[[ DATASET EXCERPTS, beginning ]]
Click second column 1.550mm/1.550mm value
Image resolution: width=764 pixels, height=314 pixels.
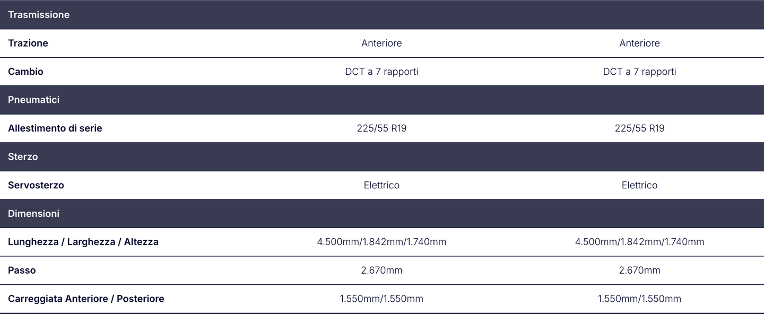click(x=639, y=299)
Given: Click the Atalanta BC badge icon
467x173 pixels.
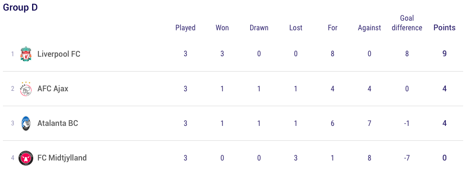Looking at the screenshot, I should tap(26, 123).
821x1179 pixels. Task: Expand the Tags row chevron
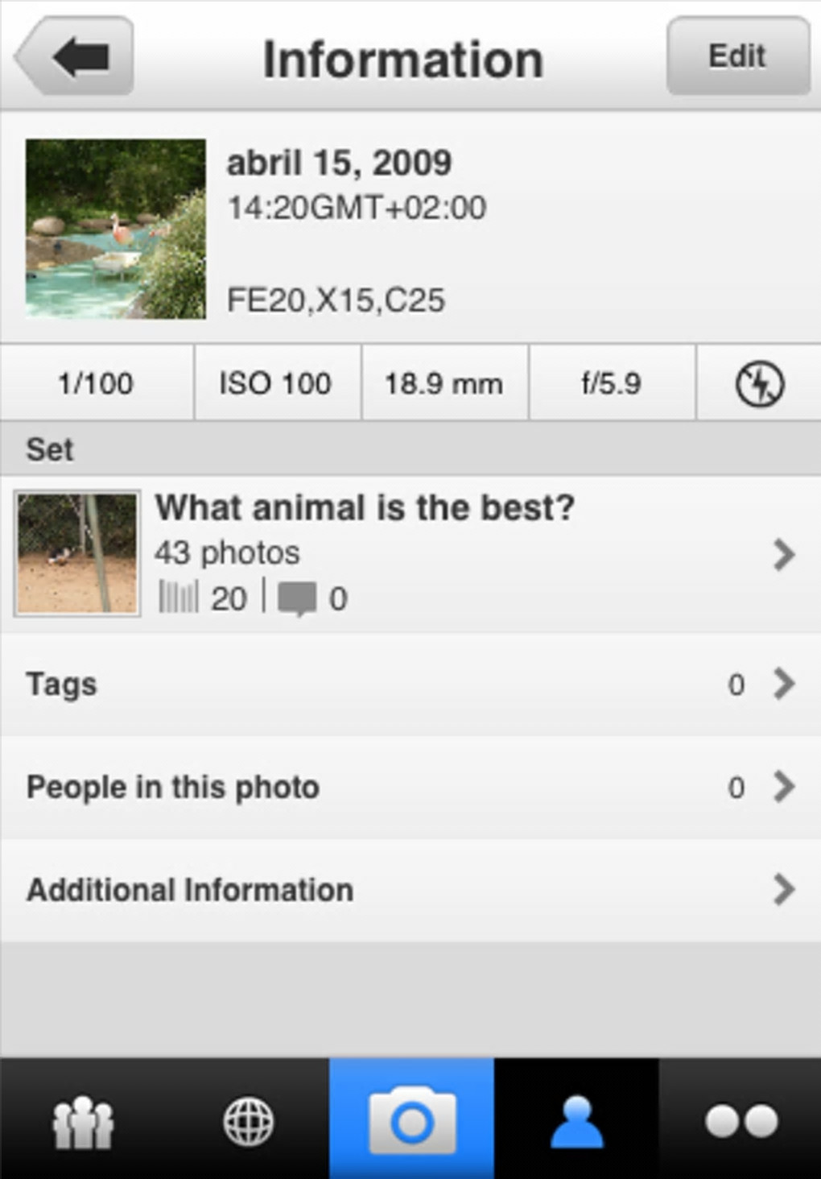click(782, 684)
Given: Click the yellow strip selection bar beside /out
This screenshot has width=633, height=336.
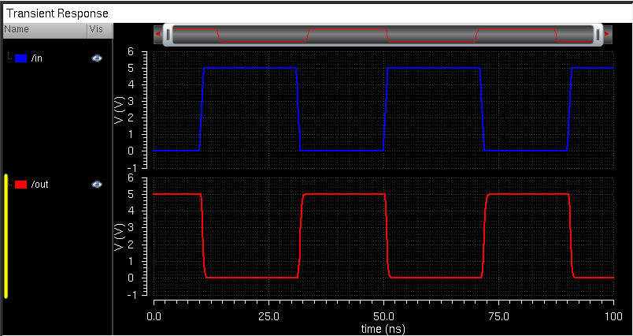Looking at the screenshot, I should [6, 237].
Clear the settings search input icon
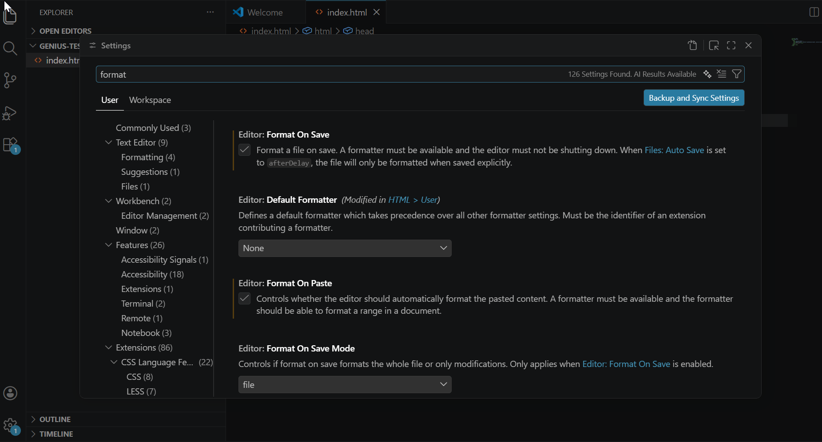Image resolution: width=822 pixels, height=442 pixels. coord(722,74)
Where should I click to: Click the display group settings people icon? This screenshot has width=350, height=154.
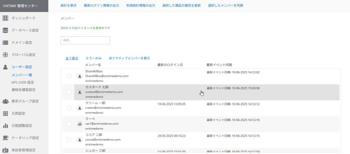[5, 101]
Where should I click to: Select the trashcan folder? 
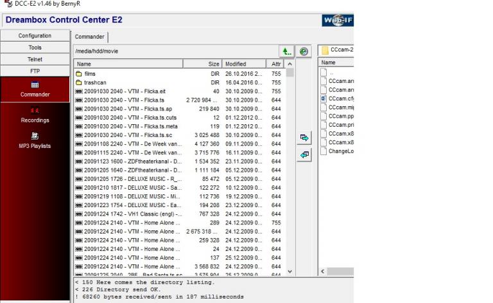(94, 83)
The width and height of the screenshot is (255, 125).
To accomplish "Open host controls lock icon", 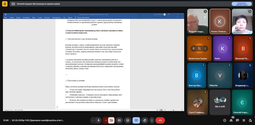I will coord(250,120).
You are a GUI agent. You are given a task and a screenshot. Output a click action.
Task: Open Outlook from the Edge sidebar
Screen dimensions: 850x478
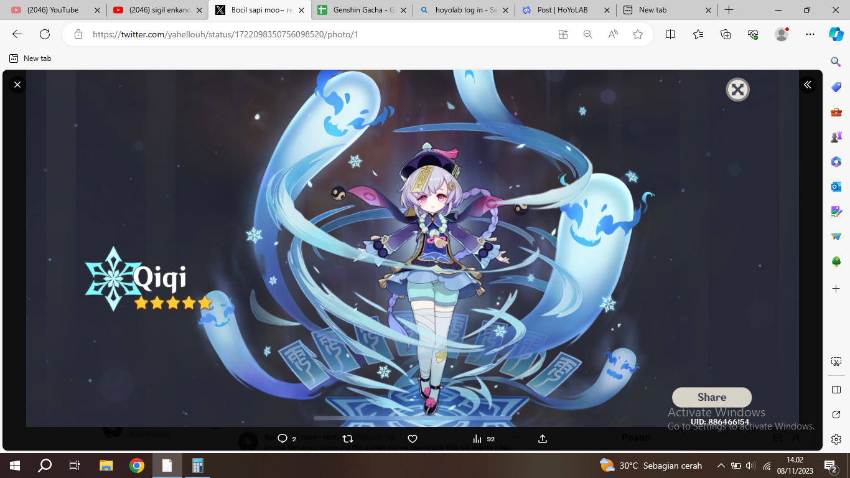[836, 185]
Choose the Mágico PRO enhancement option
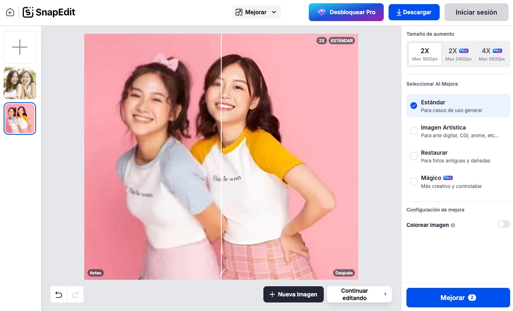This screenshot has height=311, width=513. [458, 182]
[[ DATASET EXCERPTS, end ]]
= WORK ORDER =
Nothing but the lines from the one containing "Task: Open Outlook from the Edge sidebar" through the last line of the records above should appear, each repeated exactly, with no pictures.

= RESPONSE BELOW =
Task: Open Outlook from the Edge sidebar
Screen dimensions: 850x478
[836, 185]
Choose the Mágico PRO enhancement option
This screenshot has height=311, width=513. [458, 182]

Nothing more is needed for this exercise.